(le 7 juillet 2026) Le Conseil canadien des ombudsmans parlementaires (CCOP), un conseil composé d’ombudsmans provinciaux et territoriaux, réitère sa volonté de voir se concrétiser rapidement la mise en œuvre des recommandations formulées dans le document Appel à la justice 1.7 de l’Enquête nationale sur les femmes et les filles autochtones disparues et assassinées concernant la création de postes d’ombudsmans national et régionaux des droits des Autochtones et des droits de la personne.
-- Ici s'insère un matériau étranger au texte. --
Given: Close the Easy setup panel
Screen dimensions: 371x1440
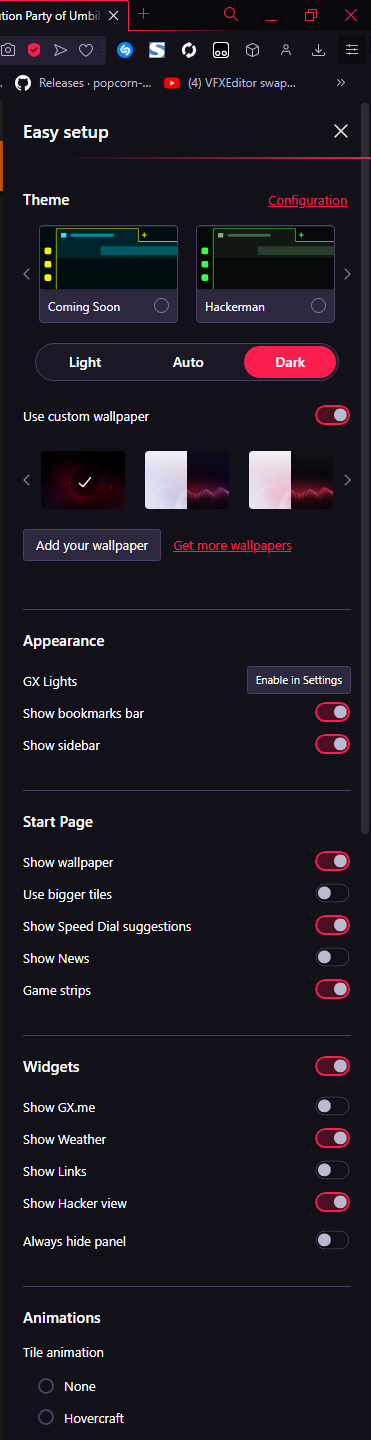Looking at the screenshot, I should click(341, 131).
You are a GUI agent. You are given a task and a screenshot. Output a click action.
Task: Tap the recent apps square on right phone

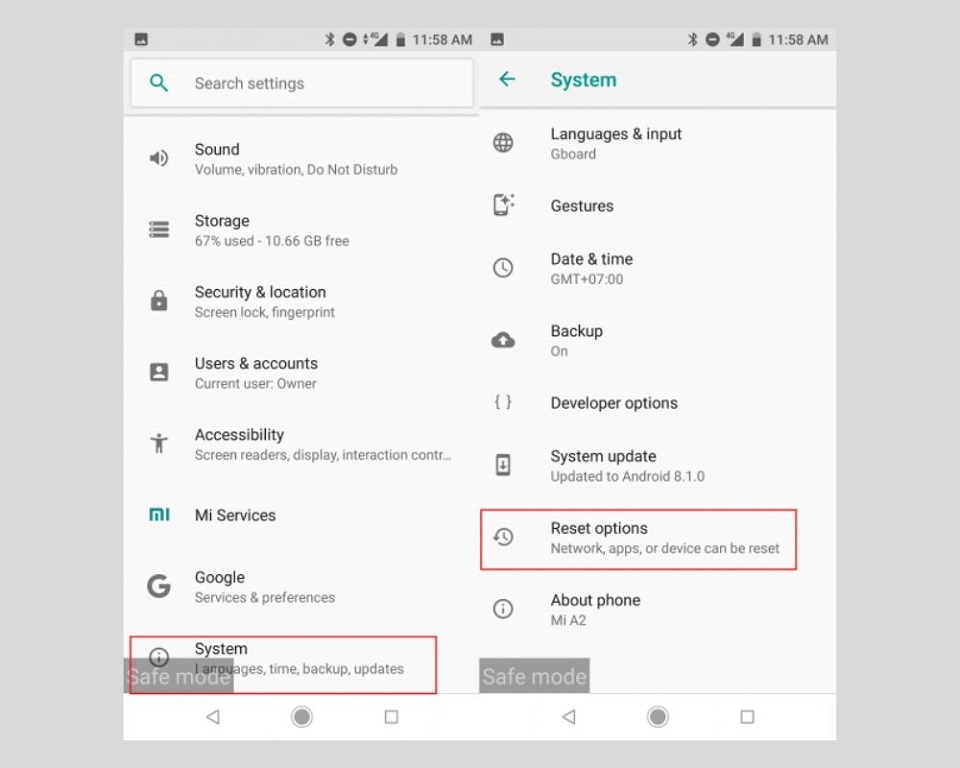pos(747,717)
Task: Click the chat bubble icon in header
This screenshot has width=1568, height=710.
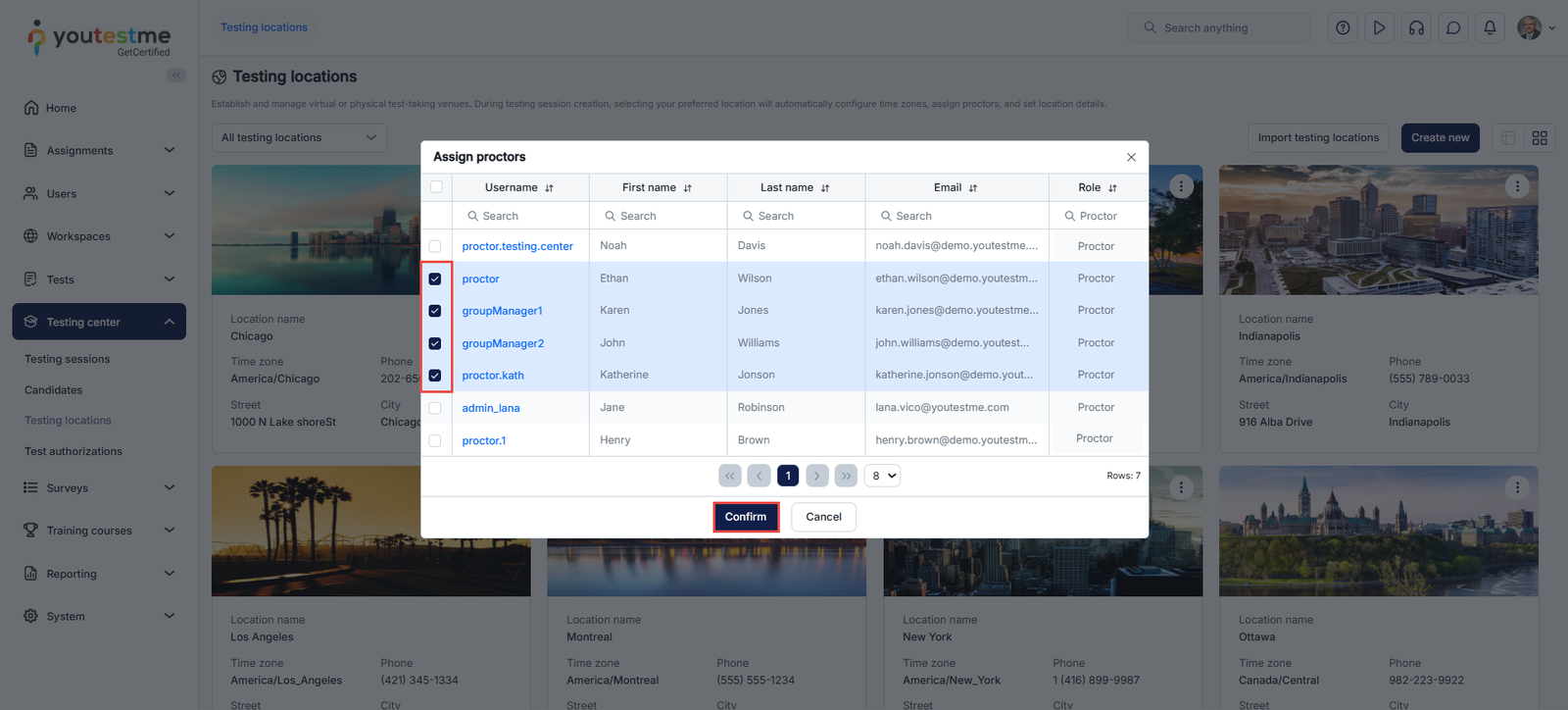Action: click(x=1453, y=27)
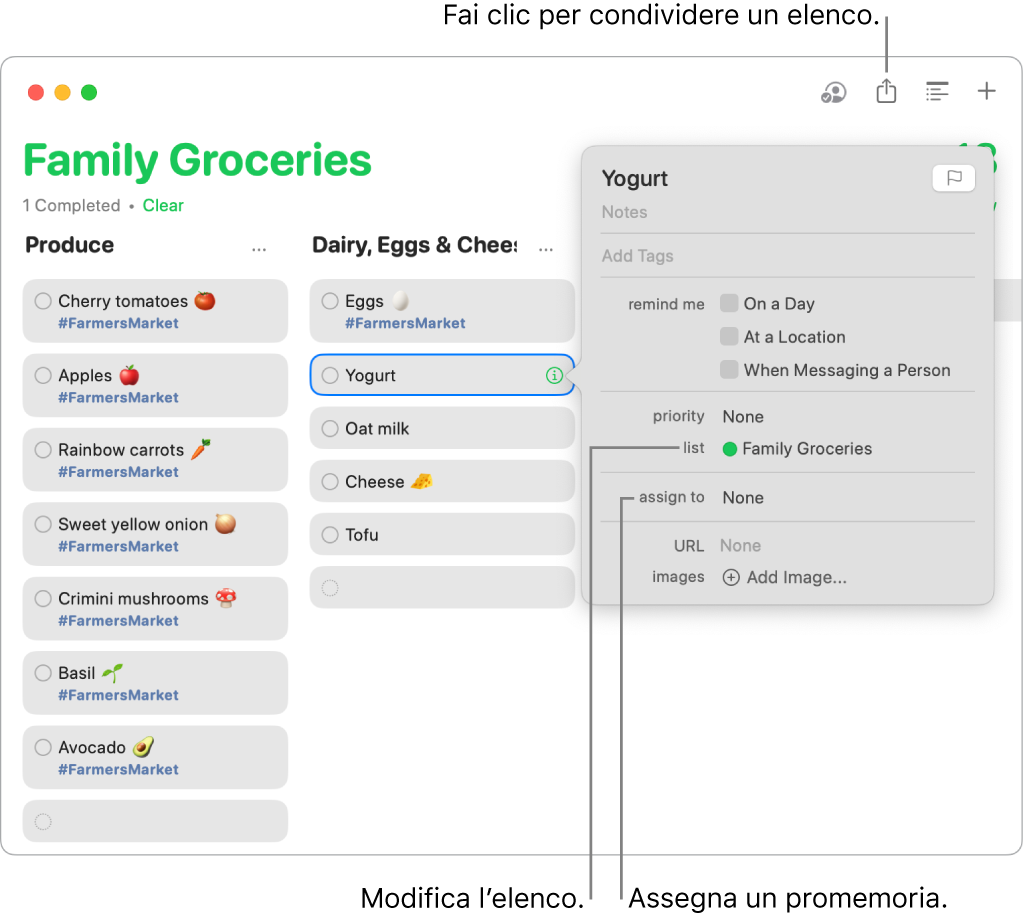Flag the Yogurt reminder
The width and height of the screenshot is (1027, 920).
pos(953,178)
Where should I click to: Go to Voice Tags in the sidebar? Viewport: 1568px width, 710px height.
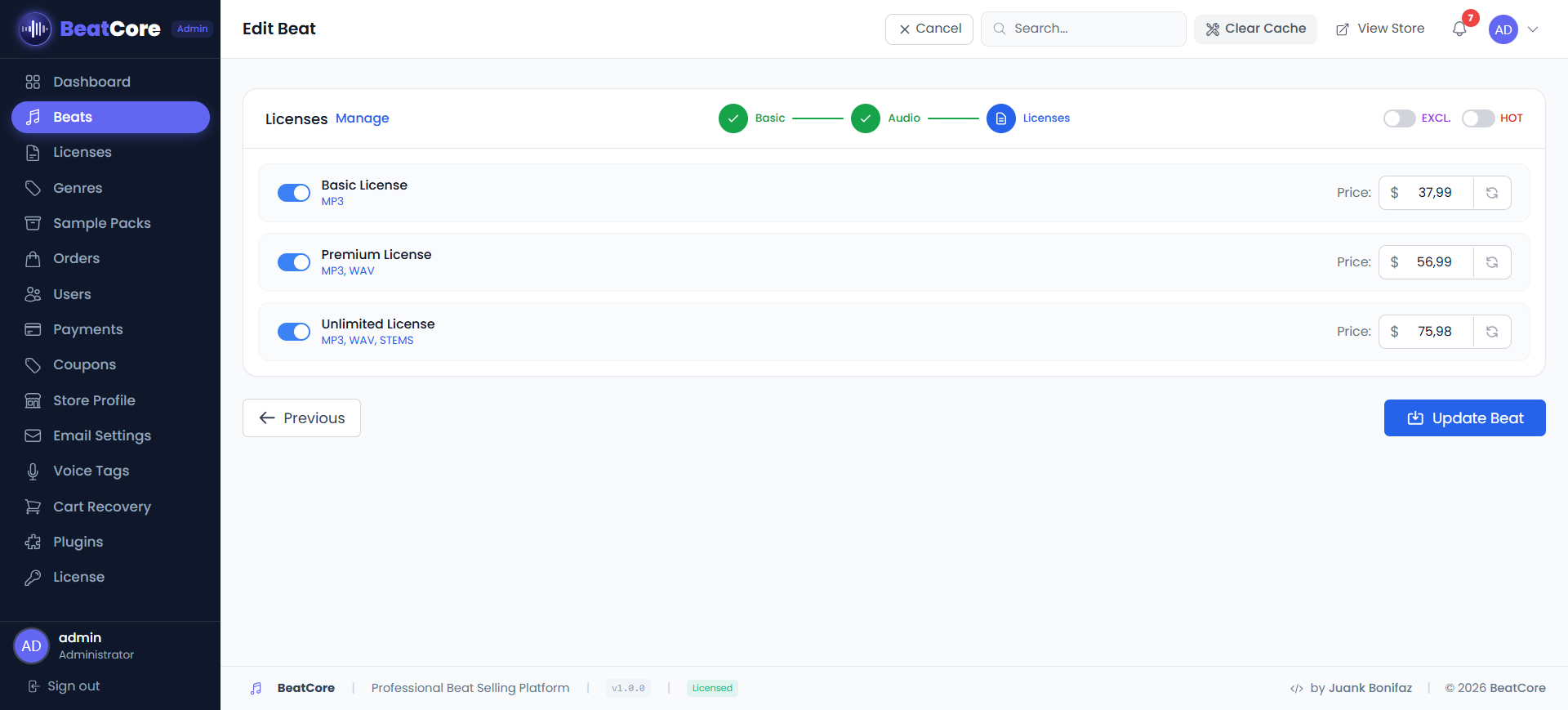[x=91, y=471]
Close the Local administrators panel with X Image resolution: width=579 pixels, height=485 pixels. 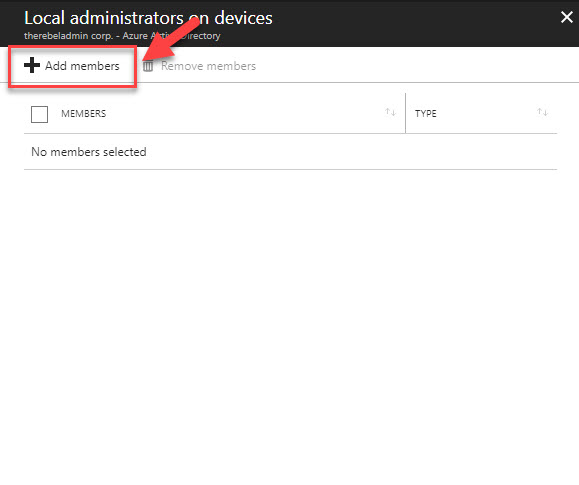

L’appel à la justice 1.7 reconnaît l’importance des institutions d’ombudsmans pour veiller au respect des droits de tous les citoyens et pour garantir leur traitement équitable par les gouvernements et les organismes publics. Ce rôle est également considéré par l’Assemblée générale des Nations Unies comme essentiel à la promotion des droits démocratiques en remédiant au déséquilibre de pouvoir entre l’individu et les fournisseurs de services publics. À l’heure actuelle, les problèmes rencontrés par la population autochtone concernant des services fédéraux sont souvent portés à l’attention des ombudsmans provinciaux et territoriaux, qui n’ont ni la compétence ni l’autorité nécessaire pour se charger de ces questions. Par conséquent, les peuples autochtones du Canada disposent de peu de recours pour la résolution de ces problèmes.